Dr. Marc Faber the Swiss fund manager and Gloom Boom & Doom publisher discussed this week his 2013 predictions. In a nutshell, he expects a lot of surprises [not on the positive side] for investors. He sees declining markets, a correction in gold followed by higher prices, favorable fundamentals in oil and reiterates that US Treasuries are "undesirable" and the dollar is a "very sick" currency.
Speaking on the phone to CNBC’s Mandy Drury Thursday, Faber said equities "after possibly some near term strength will essentially decline in most countries."
He excluded Japan, Vietnam and China from his prediction because "they underperformed over the last 4 years so badly."
Faber reckons there are many reasons for equities to fall, citing in particular that earnings could disappoint and the fiscal issues are not resolved – tax increases and more spending which could have a negative impact on the economy. He also sees many basket case countries "with little hope for improvement that could spill over in social unrest and geopolitical tensions."
In addition, March 2013 will mark the 4th anniversary of the current bull market and he can see trouble ahead: "Lately, we had important shares like GE, IBM, Wall Mart doing badly," he said, pointing out that when important shares "that are reflective of the economy perform this badly, you have to ask yourself about the soundness of the entire market."
In his January Commentary Faber highlighted his concerns about 2013 and advised investors to adopt a prudent "capital preservation" stance. He wrote: "That something is not quite right with the economy is evident from the recent performance of Wal-Mart, Tiffany, Genesco, and Kohl’s.

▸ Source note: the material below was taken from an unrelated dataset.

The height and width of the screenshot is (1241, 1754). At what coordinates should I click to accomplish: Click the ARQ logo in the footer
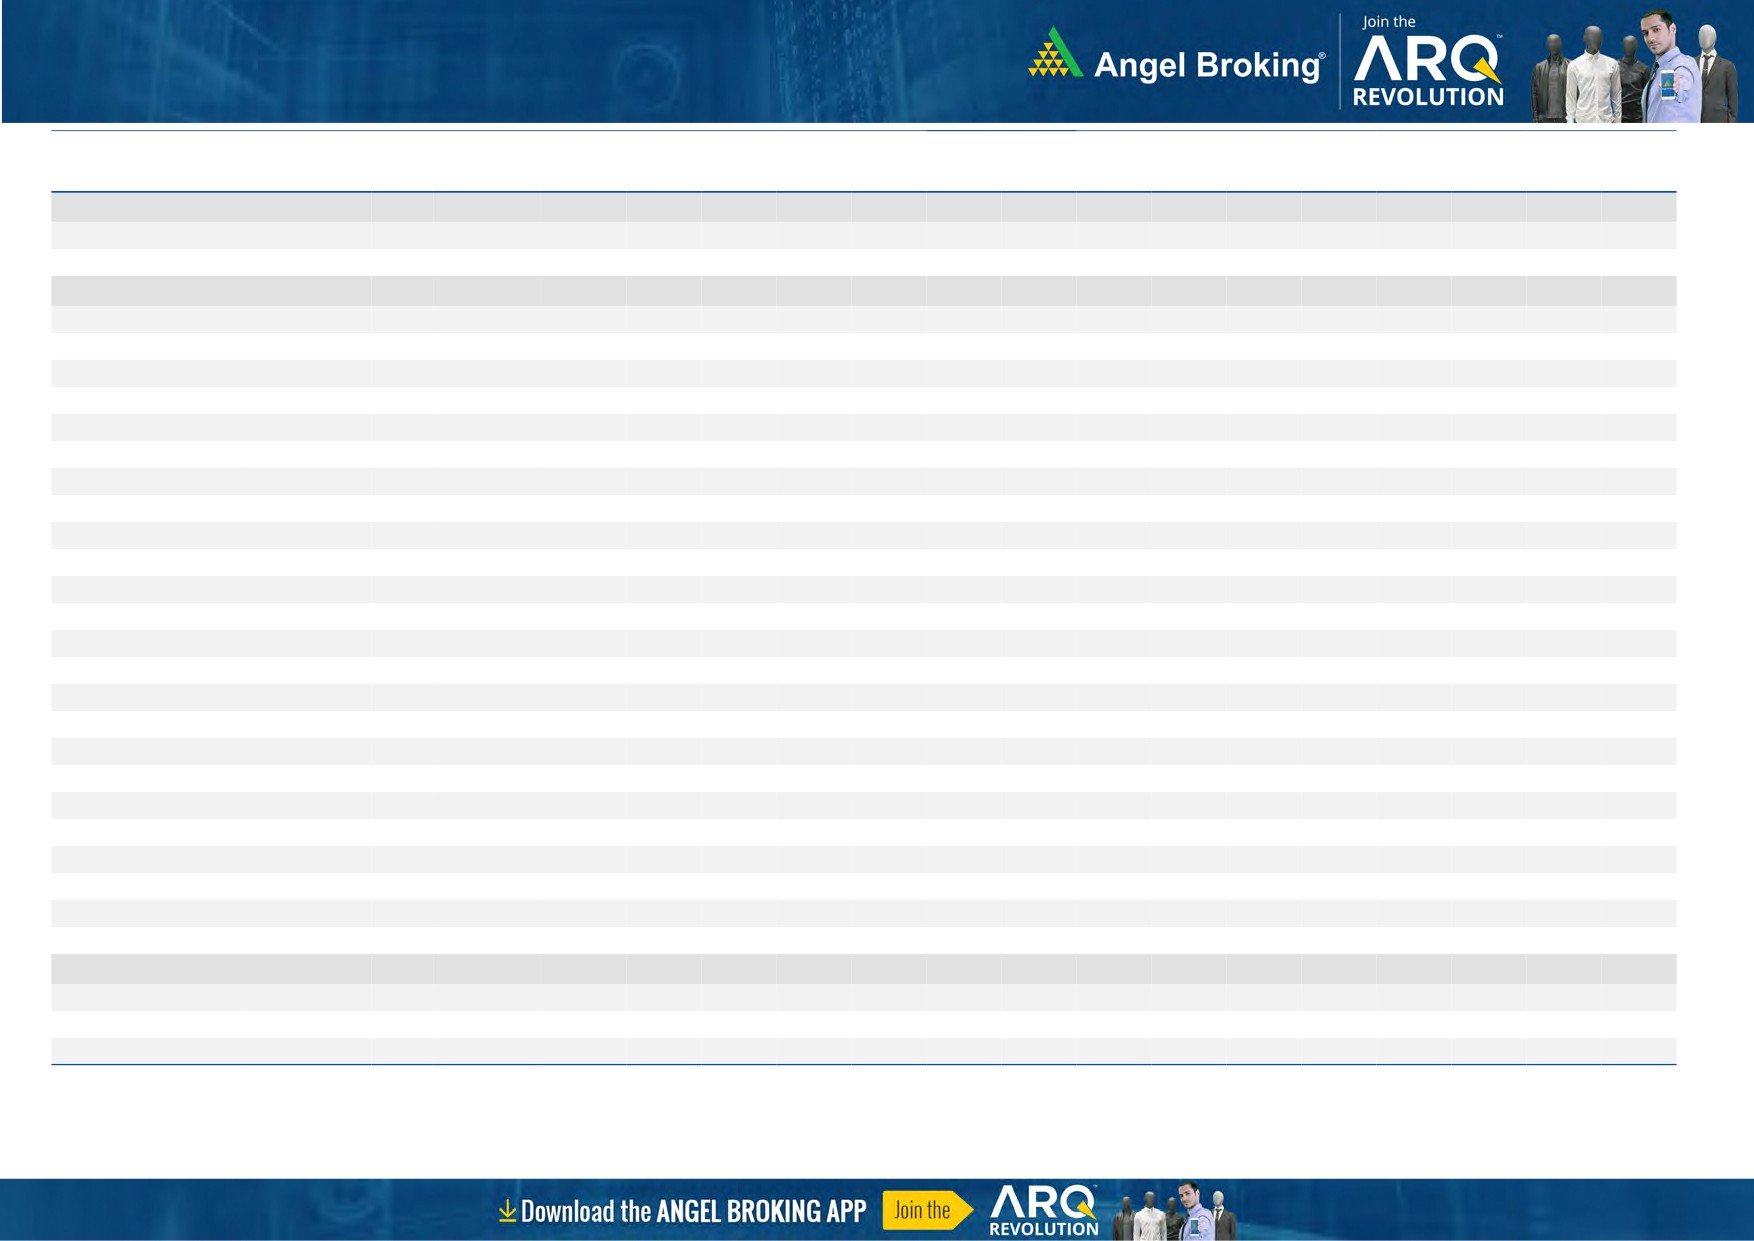[x=1043, y=1201]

What disturbs me about most asset markets is that we had outsized gains since early 2009 (there are exceptions such as Vietnamese, Chinese, Japanese, and European equities, and also US housing).
"In my opinion, investors’ expectations about future returns on their assets are far too optimistic. In a world that currently hardly grows investors will need to reduce their future return expectations. I believe 2013 will not be a favorable year for holders of assets. My priority has now shifted to the preservation of the outsized gains I have achieved over the last three years."
But, with this caveat: "I am also mindful that corporations and wealthy individuals are cash rich and since there are very few promising investment opportunities aside from equities, they might one day shift their considerable liquid assets into stocks."
European shares consolidated close to two year highs Friday after Europe’s Central Bank expressed cautious optimism on the eurozone’s prospects.
I am not selling my gold
I am buying gold every month but I would prefer to see a final sell off to shake out margin buyers and speculators and then I will increase my position again more meaningfully, Faber told Drury.
In an earlier interview with CNBC’s Squawk Box Tuesday he quantified the expected drop: "I don’t think [gold] will go up right away, and we maybe have a correction of 10% or so on the downside.”But I see that governments will print money… so I want to have gold as an insurance policy."
In his January commentary Faber was more specific calling a bottom for gold “perhaps down to between US$1,550 and US$1,600."
Gold bullion prices dipped back below US$1658 an ounce Friday PM in London.
"I will never sell my gold in my life," Faber told Drury, adding, "as long as I see people like Mr. Bernanke and Mr. Obama and The U.S. Congress, I will always buy every month some gold.
Gold’s monetary role & the Fed
Gold bullion could form part of "an immensely important phase in the history of world money," according to a report published Friday by the World Gold Council and produced by the Official Monetary and Financial Institutions Forum.
"Western economies have attempted to dismantle gold’s monetary role," the report says,"[but] this has failed."
Recent comments from some FOMC members suggest that "it would probably be appropriate to slow or to stop purchases well before the end of 2013".
"With little sign that core FOMC members such as Bernanke and Yellen are shifting," adds a note from Standard Bank, "the Fed’s QE is likely to continue for as far as the eye can see."